Este ejemplo muestra cómo transmitir datos IMU desde sensores conectados a la placa Arduino® y estimar la orientación utilizando el filtro AHRS y el sensor IMU.

Productos MathWorks necesarios

  • MATLAB®

  • Simulink®

  • Paquete de soporte Simulink para hardware Arduino

  • Ya sea Navigation Toolbox™ o Sensor Fusion and Tracking Toolbox™

Hardware requerido

1. Cualquiera de las placas Arduino que se indican a continuación:

  • arduino leonardo

  • ArduinoMega 2560

  • Arduino MegaADK

  • Microarduino

  • Arduino Nano 3.0

  • ArduinoUno

  • Arduino debido

  • Arduino MKR1000

  • Arduino MKR WIFI 1010

  • Arduino MKR CERO

  • Arduino Nano 33 IoT

  • Arduino Nano 33 BLE Sentido

2. Sensor IMU con acelerómetro, giroscopio y magnetómetro.

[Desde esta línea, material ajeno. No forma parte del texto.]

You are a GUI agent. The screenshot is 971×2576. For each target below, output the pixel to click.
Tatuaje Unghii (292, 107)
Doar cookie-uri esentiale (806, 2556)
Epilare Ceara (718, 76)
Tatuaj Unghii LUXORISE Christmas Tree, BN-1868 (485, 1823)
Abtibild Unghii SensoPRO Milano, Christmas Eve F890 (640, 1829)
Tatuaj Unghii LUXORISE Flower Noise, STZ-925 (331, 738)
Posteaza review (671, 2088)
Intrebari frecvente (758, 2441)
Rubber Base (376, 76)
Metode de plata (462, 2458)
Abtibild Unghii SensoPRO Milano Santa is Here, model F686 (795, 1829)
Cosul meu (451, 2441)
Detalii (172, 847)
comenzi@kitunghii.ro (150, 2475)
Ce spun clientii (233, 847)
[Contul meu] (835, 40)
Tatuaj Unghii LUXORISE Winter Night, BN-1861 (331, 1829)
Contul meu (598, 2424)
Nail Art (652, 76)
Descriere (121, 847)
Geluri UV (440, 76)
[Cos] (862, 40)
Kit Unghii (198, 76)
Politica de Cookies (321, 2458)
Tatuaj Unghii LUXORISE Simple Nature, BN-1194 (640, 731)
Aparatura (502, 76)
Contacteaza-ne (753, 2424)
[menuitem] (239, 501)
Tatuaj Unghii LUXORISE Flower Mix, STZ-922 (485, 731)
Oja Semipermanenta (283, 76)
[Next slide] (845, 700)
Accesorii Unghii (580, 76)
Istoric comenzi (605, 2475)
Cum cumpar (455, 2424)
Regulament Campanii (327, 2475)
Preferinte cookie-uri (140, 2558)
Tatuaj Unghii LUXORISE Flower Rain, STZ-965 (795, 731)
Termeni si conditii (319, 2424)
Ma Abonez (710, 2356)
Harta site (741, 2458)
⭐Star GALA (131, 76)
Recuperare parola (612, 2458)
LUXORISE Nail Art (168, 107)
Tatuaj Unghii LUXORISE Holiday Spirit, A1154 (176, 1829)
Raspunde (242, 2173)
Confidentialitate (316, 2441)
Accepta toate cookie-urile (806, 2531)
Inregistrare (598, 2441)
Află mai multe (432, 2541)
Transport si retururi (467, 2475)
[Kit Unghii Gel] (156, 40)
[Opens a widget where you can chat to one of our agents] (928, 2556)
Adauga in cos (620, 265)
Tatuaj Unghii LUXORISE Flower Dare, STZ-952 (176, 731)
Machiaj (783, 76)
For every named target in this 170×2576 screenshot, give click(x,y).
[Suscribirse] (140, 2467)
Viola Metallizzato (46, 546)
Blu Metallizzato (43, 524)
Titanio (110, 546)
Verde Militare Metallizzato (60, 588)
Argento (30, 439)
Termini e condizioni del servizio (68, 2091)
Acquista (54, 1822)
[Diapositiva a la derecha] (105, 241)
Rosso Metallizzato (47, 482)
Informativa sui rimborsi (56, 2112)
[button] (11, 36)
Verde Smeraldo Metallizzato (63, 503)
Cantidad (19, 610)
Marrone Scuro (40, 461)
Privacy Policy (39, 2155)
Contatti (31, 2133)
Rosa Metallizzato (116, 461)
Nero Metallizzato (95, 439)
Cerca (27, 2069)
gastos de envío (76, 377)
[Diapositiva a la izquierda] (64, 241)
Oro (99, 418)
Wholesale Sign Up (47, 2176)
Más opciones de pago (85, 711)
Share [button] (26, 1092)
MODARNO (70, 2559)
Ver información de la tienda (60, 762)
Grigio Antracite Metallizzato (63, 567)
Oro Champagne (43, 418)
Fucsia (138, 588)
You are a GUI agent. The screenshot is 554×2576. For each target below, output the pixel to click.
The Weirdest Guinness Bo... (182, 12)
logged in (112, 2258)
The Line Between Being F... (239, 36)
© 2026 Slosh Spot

En este ejemplo, se utiliza la placa de expansión del sensor X-NUCLEO-IKS01A2 . El sensor LSM6DSL en la placa de expansión se utiliza para obtener valores de aceleración y tasa angular. El sensor LSM303AGR en la placa de expansión se utiliza para obtener el valor del campo magnético. Los datos del sensor se pueden leer mediante el protocolo I2C.

Conexión de hardware

El escudo X-NUCLEO-IKS01A2 viene con conectores Arduino UNO, lo que facilita la interfaz con la placa UNO. Para otras placas, conecte los pines SDA, SCL, 3.3V y GND de la placa Arduino a los pines respectivos en el protector del sensor.

Configuración de Hardware en el modelo.

El ejemplo utiliza dos modelos, AnalyseIMUData y EstimateOrientationUsingAHRSandIMU. Ambos modelos están preconfigurados para funcionar con Arduino UNO. Si está utilizando una placa Arduino diferente, cambie la placa de hardware siguiendo los siguientes pasos:

1. Haga clic en Configuración de hardware en la pestaña Hardware de la barra de herramientas de Simulink .

2. En el cuadro de diálogo Parámetros de configuración, seleccione Implementación de hardware.

3. En la lista Placa de hardware, seleccione el tipo de placa Arduino que está utilizando.

4. Haga clic en Aplicar. Haga clic en Aceptar para cerrar el cuadro de diálogo.

Tarea 1: leer y calibrar los valores del sensor

Esta sección describe cómo leer y calibrar los valores del sensor para el algoritmo de estimación de orientación. Para leer y analizar valores, abra el modelo AnalyseIMUData Simulink .

Lectura de aceleración y tasa angular del sensor LSM6DSL

El paquete de soporte Simulink para hardware Arduino proporciona un bloque LSM6DSL IMU Sensor para leer la aceleración y la velocidad angular a lo largo de los ejes X, Y y Z del sensor LSM6DSL conectado a Arduino. El bloque genera aceleración en m/s2 y velocidad angular en rad/s. El sensor se puede configurar aún más seleccionando las opciones que aparecen en la máscara de bloque.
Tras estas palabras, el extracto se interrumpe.